#### [REQUIRED ACTION]
Filter the listing so that only lines with the word "agent" remain.

========================

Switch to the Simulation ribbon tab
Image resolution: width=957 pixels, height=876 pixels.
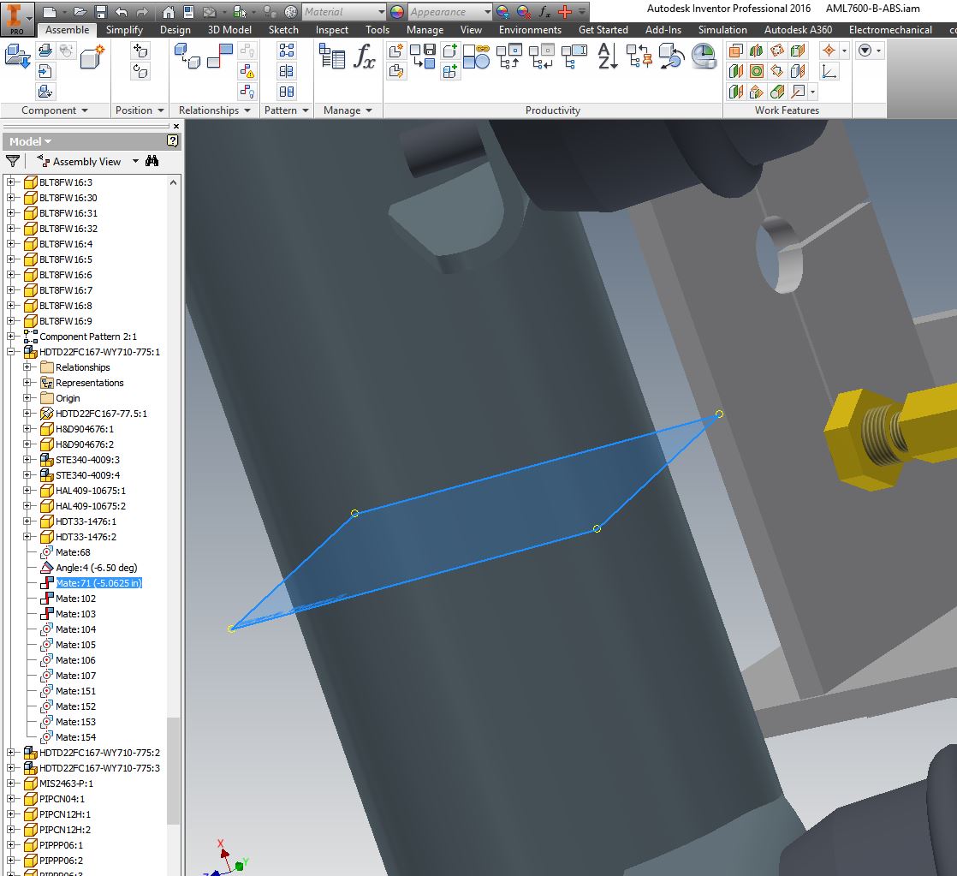[723, 29]
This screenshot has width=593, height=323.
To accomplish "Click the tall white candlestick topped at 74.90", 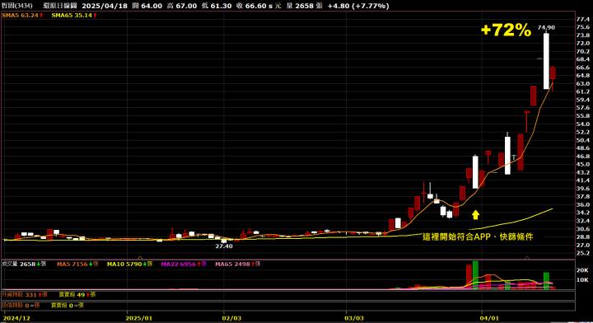I will click(x=547, y=61).
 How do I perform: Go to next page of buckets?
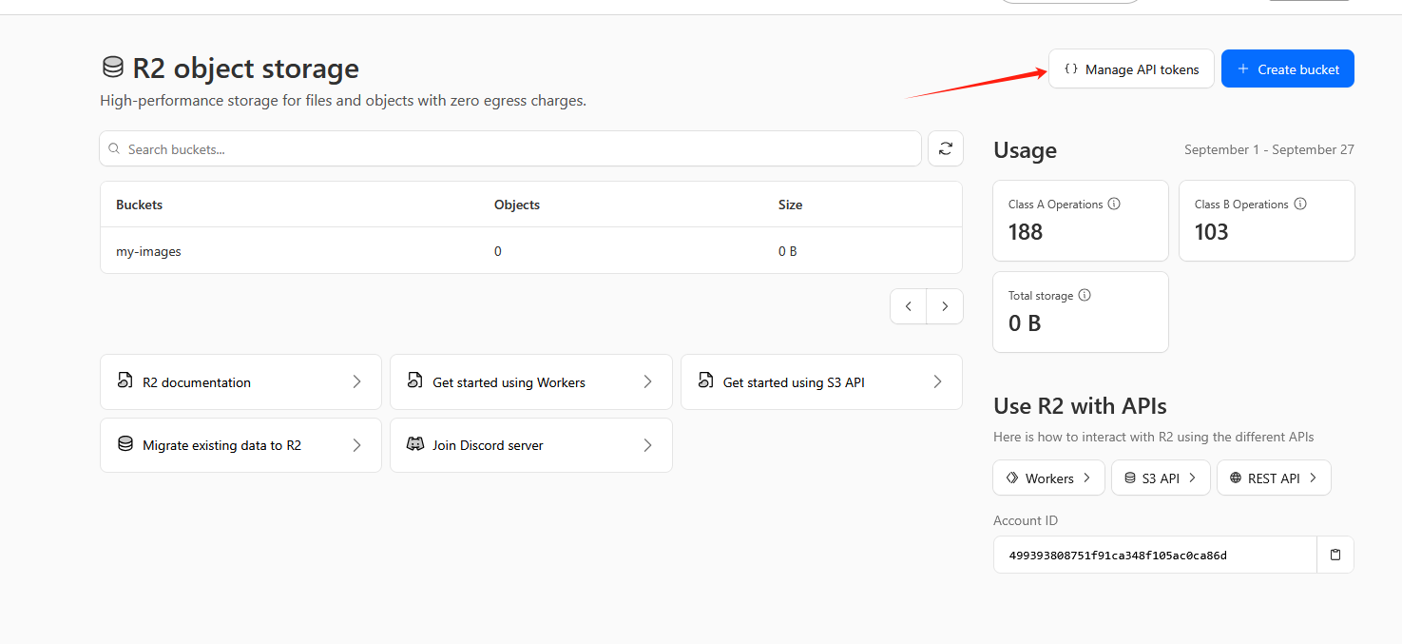(x=945, y=306)
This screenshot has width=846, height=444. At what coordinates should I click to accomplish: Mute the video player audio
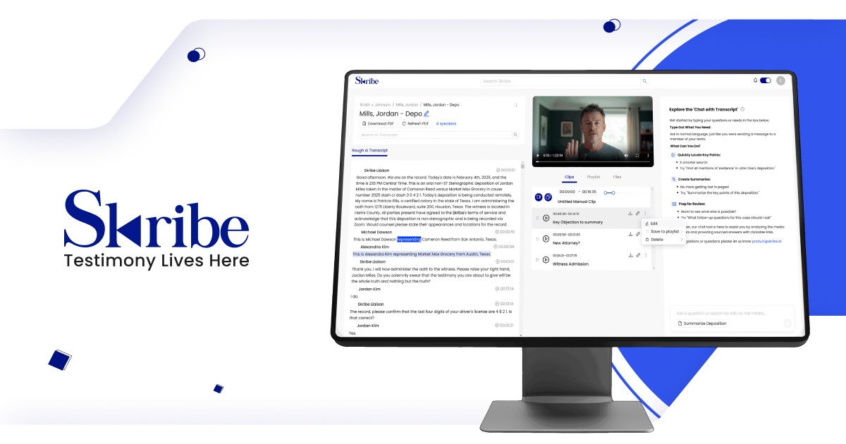click(626, 155)
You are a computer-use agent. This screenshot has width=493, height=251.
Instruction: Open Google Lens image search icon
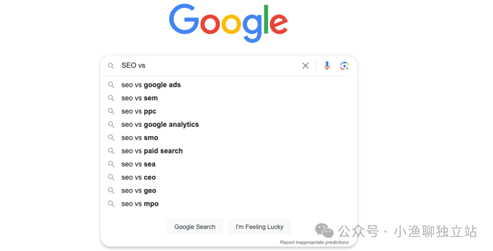[x=345, y=66]
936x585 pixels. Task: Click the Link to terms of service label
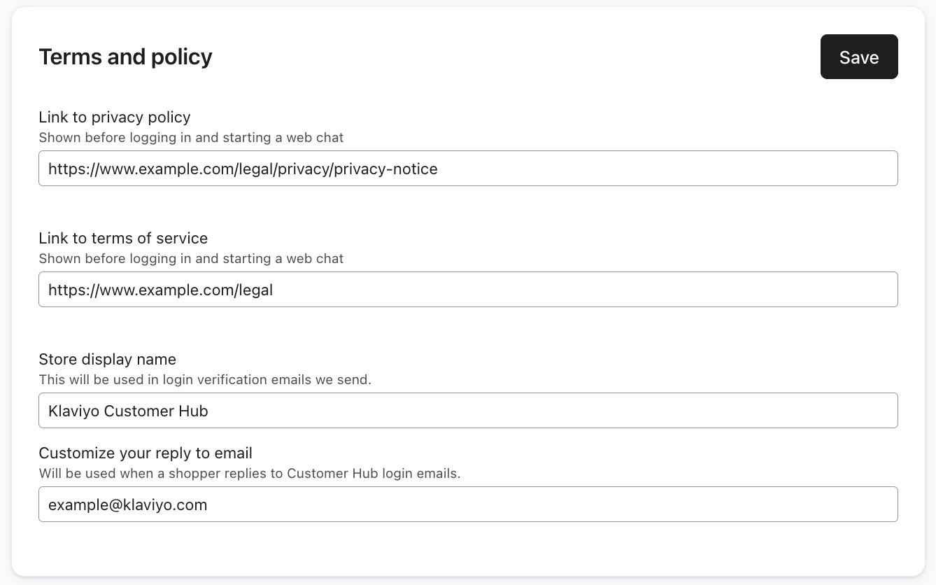click(123, 238)
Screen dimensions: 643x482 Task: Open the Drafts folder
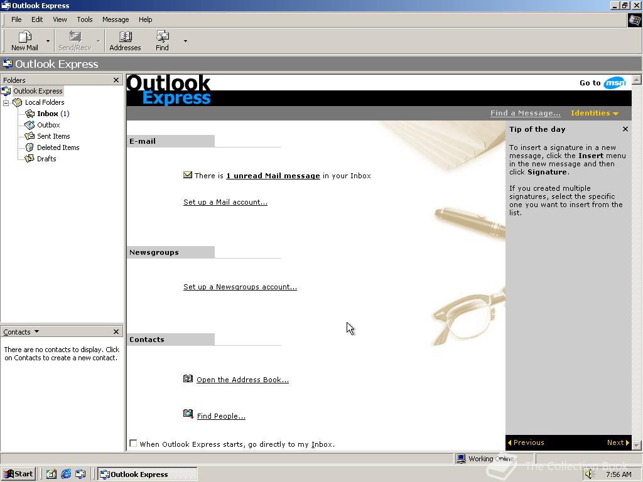48,159
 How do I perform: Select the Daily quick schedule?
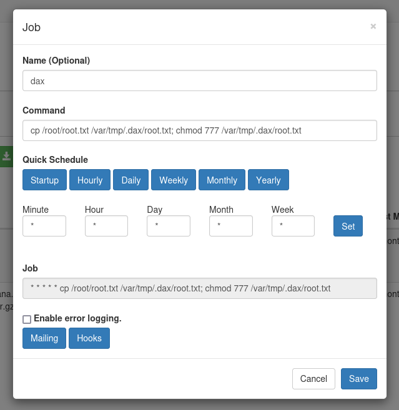coord(131,180)
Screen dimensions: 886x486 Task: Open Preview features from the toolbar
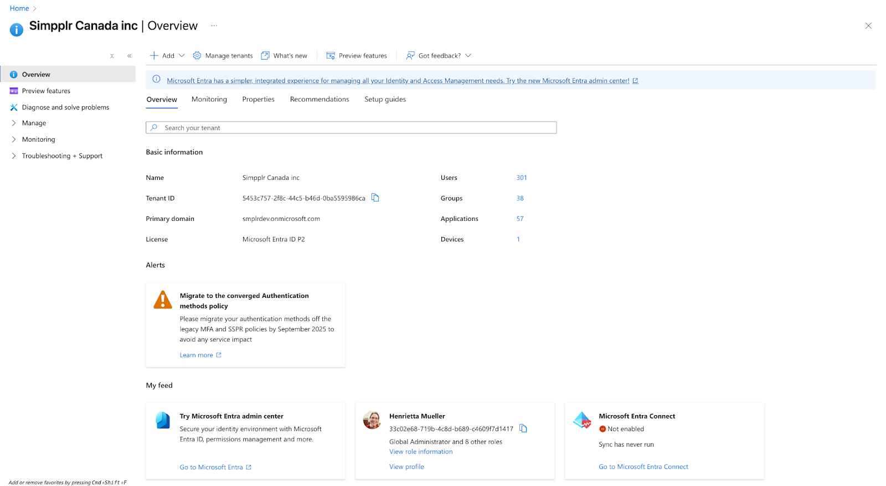[357, 55]
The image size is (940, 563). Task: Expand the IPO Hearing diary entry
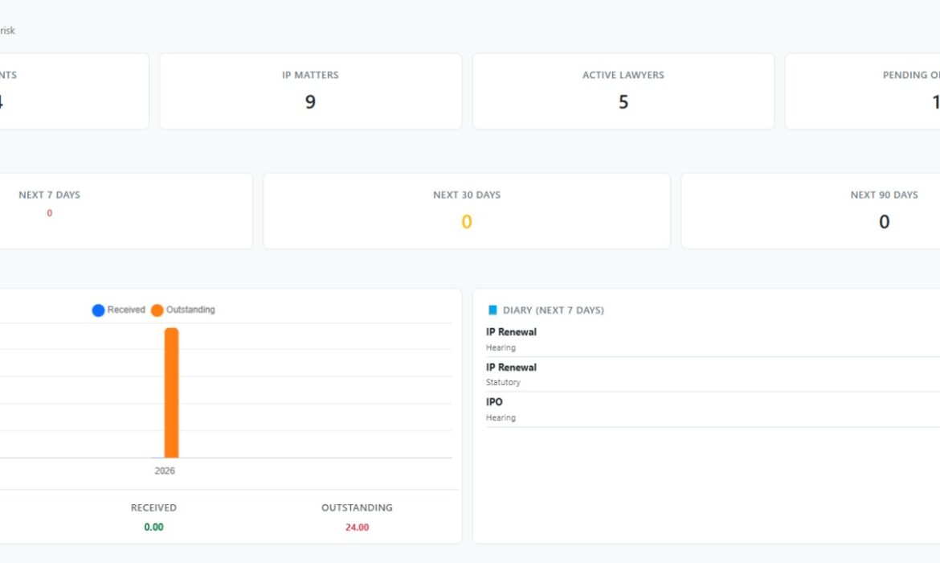(493, 401)
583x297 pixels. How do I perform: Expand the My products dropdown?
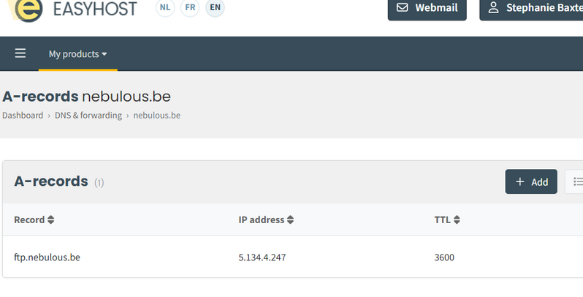click(x=77, y=54)
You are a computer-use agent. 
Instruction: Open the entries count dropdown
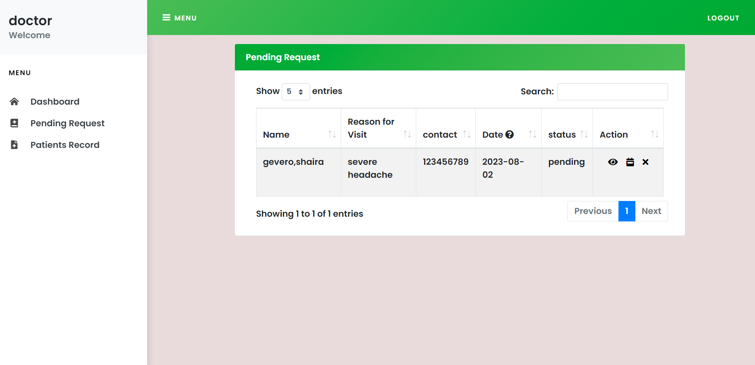tap(295, 92)
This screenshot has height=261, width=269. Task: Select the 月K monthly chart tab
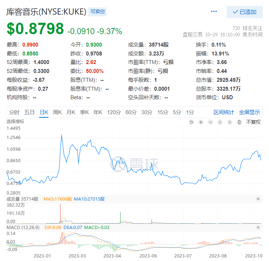pyautogui.click(x=71, y=112)
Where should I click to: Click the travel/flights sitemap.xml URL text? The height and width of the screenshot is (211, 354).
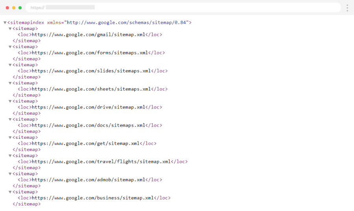pos(101,162)
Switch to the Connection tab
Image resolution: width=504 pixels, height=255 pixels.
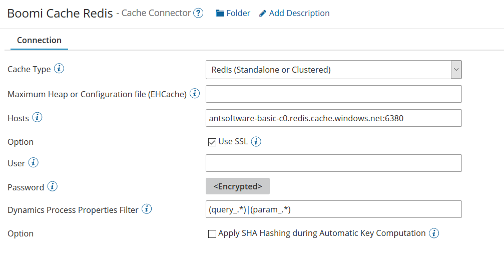click(39, 40)
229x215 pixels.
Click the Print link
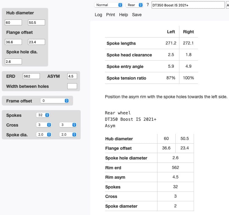(111, 15)
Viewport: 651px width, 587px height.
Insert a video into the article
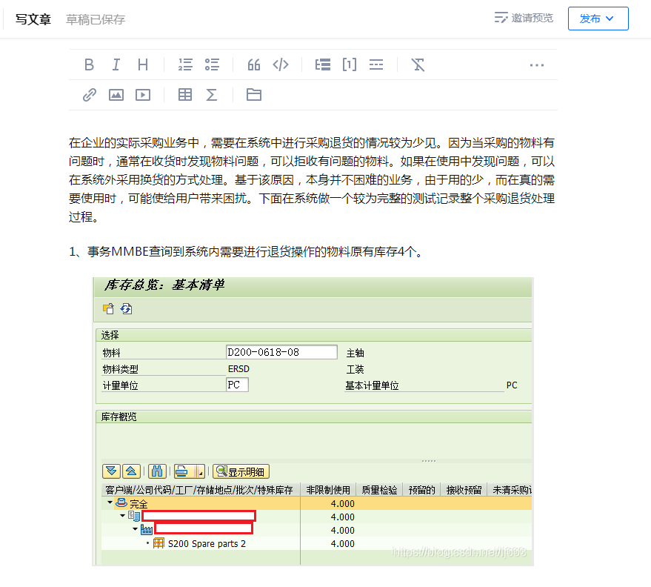(x=143, y=95)
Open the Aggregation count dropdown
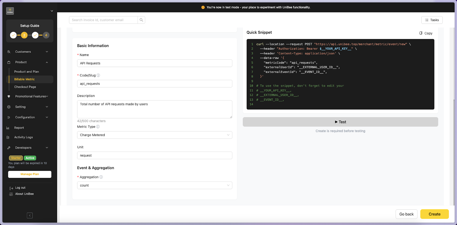 click(155, 185)
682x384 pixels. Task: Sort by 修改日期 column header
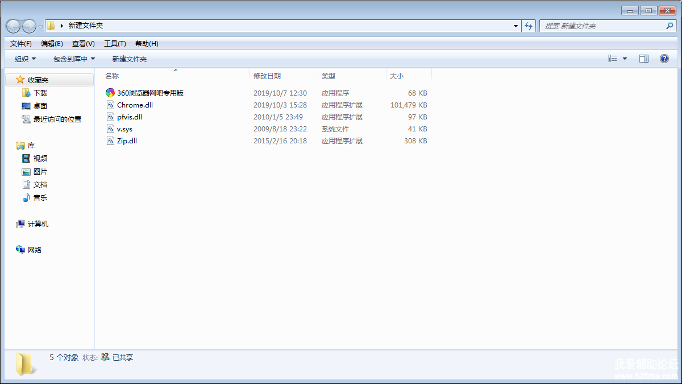[267, 76]
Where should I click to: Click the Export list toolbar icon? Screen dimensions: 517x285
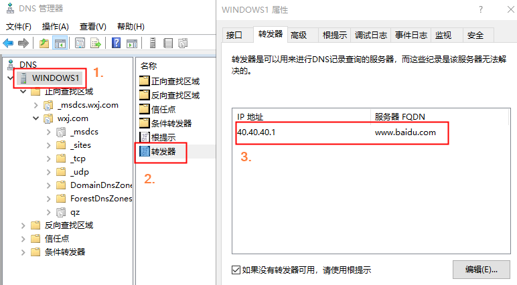[x=96, y=43]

========================

#### [TASK ANSWER]
You are a computer-use agent. This screenshot has width=493, height=251.
You are a computer-use agent. 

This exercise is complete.